Stored data
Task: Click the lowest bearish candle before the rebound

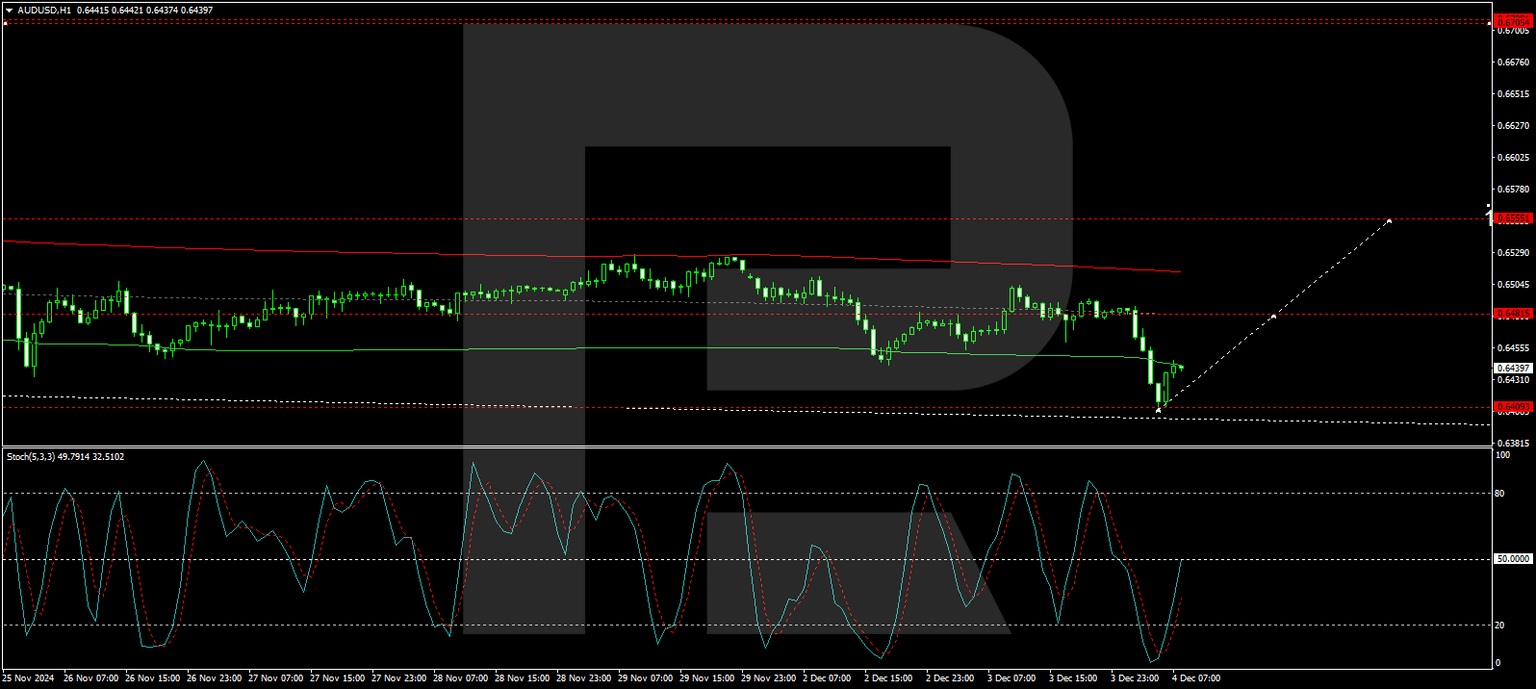Action: point(1158,392)
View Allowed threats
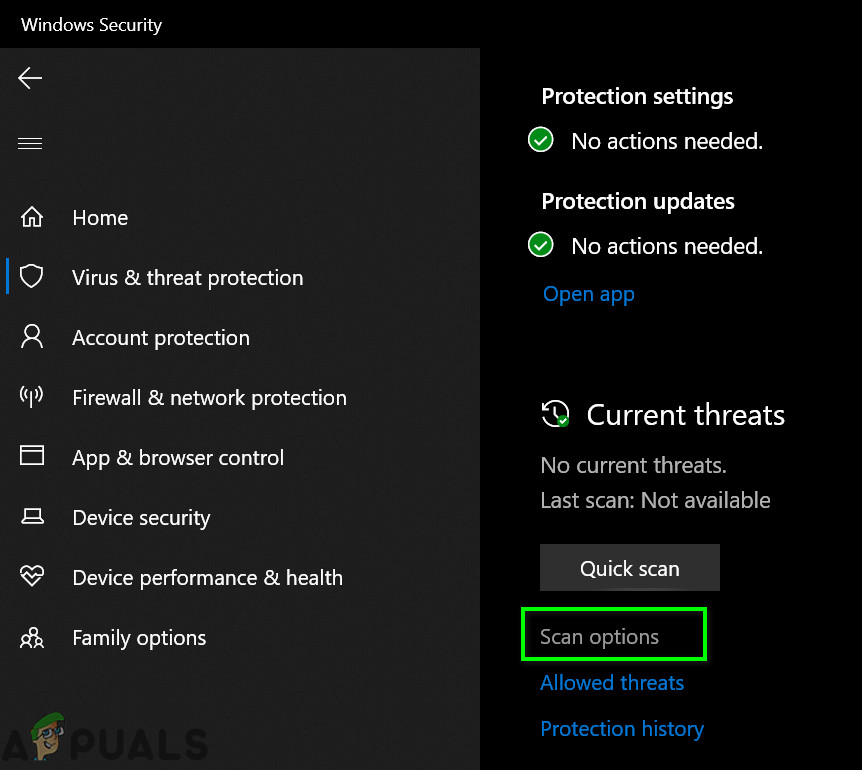862x770 pixels. click(x=612, y=683)
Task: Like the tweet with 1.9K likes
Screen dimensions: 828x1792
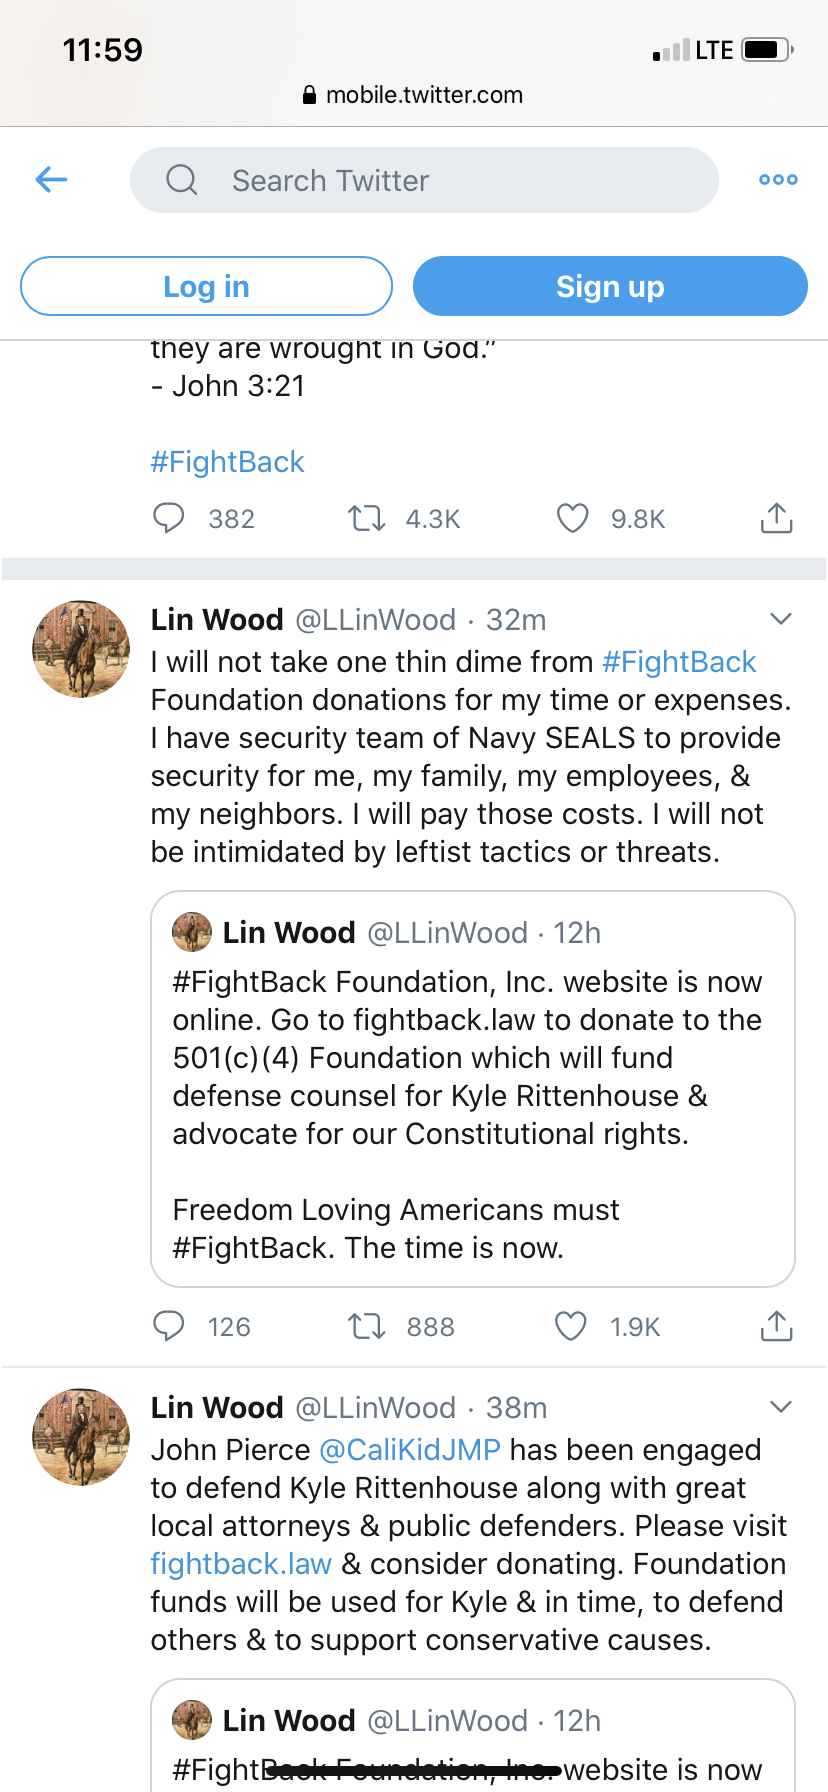Action: [x=571, y=1326]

• _Exercise goal_: Return only the line with "Task: Like the tweet with 1.9K likes" and the lines after it up to the end of the records, exact and free of pictures.

• _The completed task_:
Task: Like the tweet with 1.9K likes
Screen dimensions: 828x1792
Action: [x=571, y=1326]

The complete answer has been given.